Setembro é amarelo, e o mês inteiro existe por um motivo: dar espaço para falar sobre saúde mental sem pressa e sem julgamento. A campanha nasceu de uma história americana dos anos 90, quando a família de um jovem que havia enfrentado um sofrimento profundo distribuiu, em sua despedida, laços amarelos como símbolo de acolhimento para quem estivesse passando por essa mesma dor. Desde então, o amarelo virou símbolo mundial de cuidado emocional. No Brasil, o CVV, o Conselho Federal de Medicina e a Associação Brasileira de Psiquiatria adotaram a cor e o mês inteiro a partir de 2015, para transformar uma data em uma conversa mais longa.

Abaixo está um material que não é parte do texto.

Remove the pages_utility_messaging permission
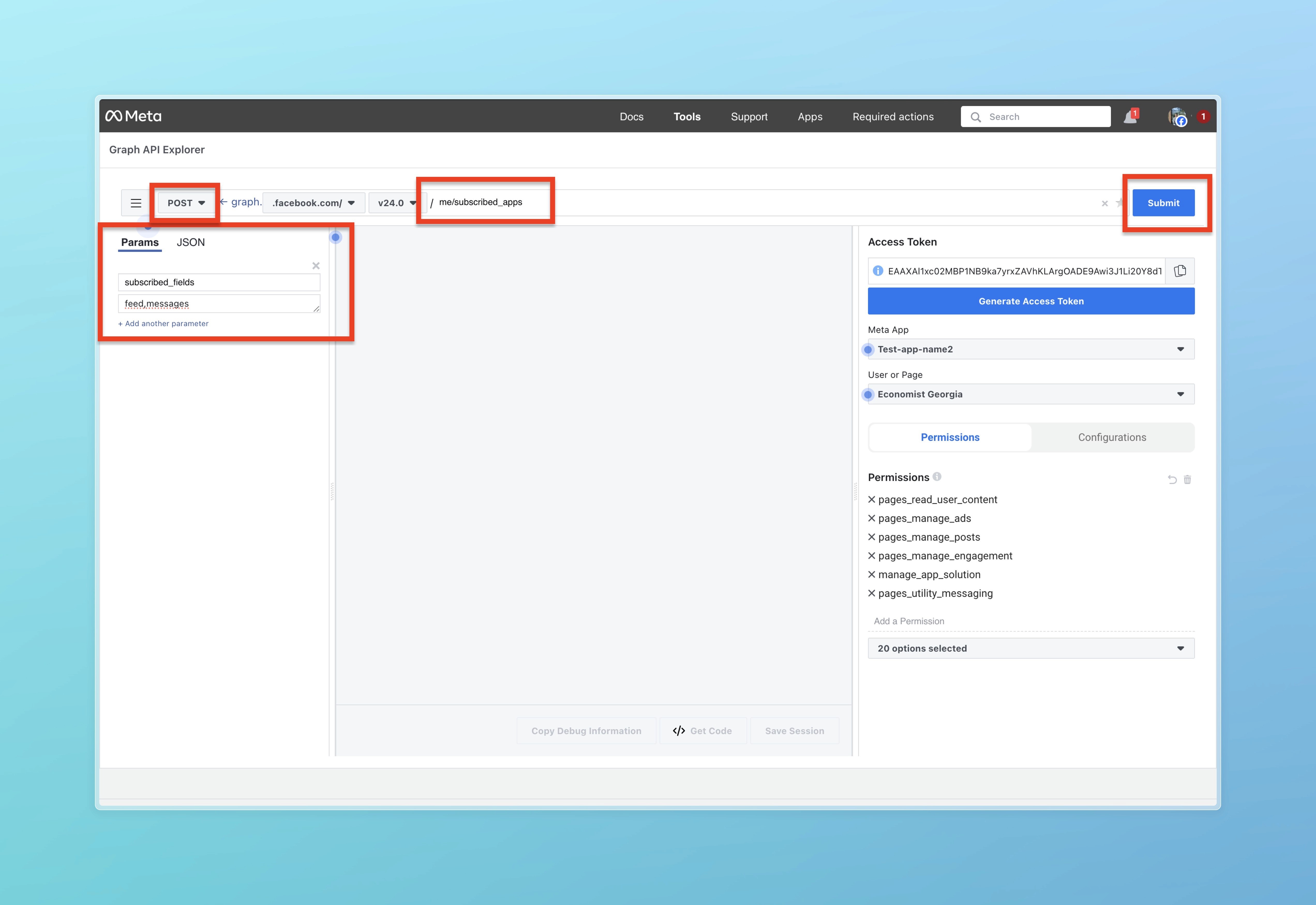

E é isso que diferencia o Setembro Amarelo de uma campanha de um dia só: um mês dá tempo. Tempo para a informação circular, para alguém se reconhecer num post, para uma conversa acontecer em casa, para quem vinha adiando pedir ajuda encontrar a coragem de fazer isso. Uma data isolada passa rápido. Um mês inteiro constrói repertório.

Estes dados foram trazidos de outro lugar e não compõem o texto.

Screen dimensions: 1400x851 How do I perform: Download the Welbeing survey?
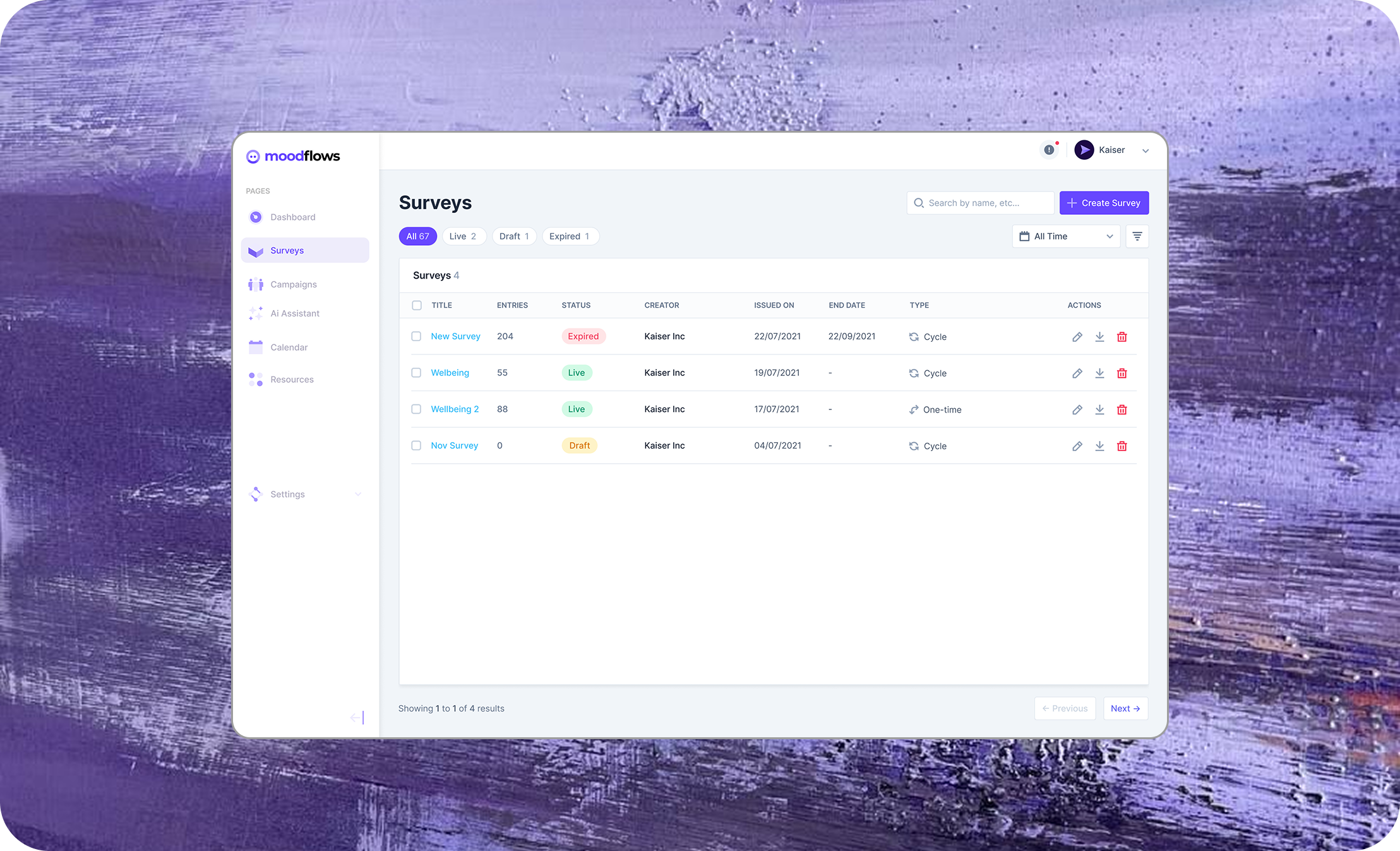click(x=1099, y=373)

A gente cresce ouvindo que certas dores são normais dependendo da fase da vida. Que resguardo é assim mesmo. Que adolescência é difícil por natureza. Que depois de uma certa idade a gente já devia estar com tudo resolvido. Só que saúde mental não segue esse roteiro. Ela pode pesar em qualquer momento: no puerpério, na adolescência do filho, na correria dos quarenta, na virada dos sessenta. Não tem fase imune.
E talvez o passo mais difícil não seja identificar que algo não vai bem. É dizer isso em voz alta.

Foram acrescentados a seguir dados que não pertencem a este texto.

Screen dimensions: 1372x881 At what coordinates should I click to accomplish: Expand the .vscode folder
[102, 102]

A gente segura muita coisa por medo de incomodar, de parecer fraca, de ser julgada. Mas quem realmente se importa com você não vai julgar. Vai querer entender, vai querer ajudar, vai ficar aliviado que você confiou. Abrir-se com alguém de confiança, seja uma amiga, um parceiro, um familiar, é um dos gestos mais fortes que existem. Não porque resolve tudo sozinho, mas porque quebra o isolamento que costuma vir junto com o sofrimento.
E é justamente aí que mora a proposta do Setembro Amarelo: falar sobre isso funciona. Buscar ajuda funciona. Ninguém precisa atravessar sozinho o que está sentindo.
Se você não sabe por onde começar, o CVV atende pelo 188, todos os dias, 24 horas, de forma gratuita e sigilosa. É um primeiro passo possível para qualquer pessoa, em qualquer momento.
Hoje a saúde mental é tratada como qualquer outra saúde: existem vários caminhos possíveis de cuidado. Terapia, em suas diferentes abordagens. Acompanhamento médico. Grupos de apoio. Linhas de escuta como o CVV. Não existe um único caminho certo, nem uma fórmula igual pra todo mundo. O que existe é a possibilidade de pesquisar, perguntar, experimentar, até encontrar o que funciona pra você. O importante não é acertar de primeira. É começar.
Identificar. Acolher. Buscar ajuda para tratar. É assim que se cuida de qualquer doença. Com a mente, não é diferente.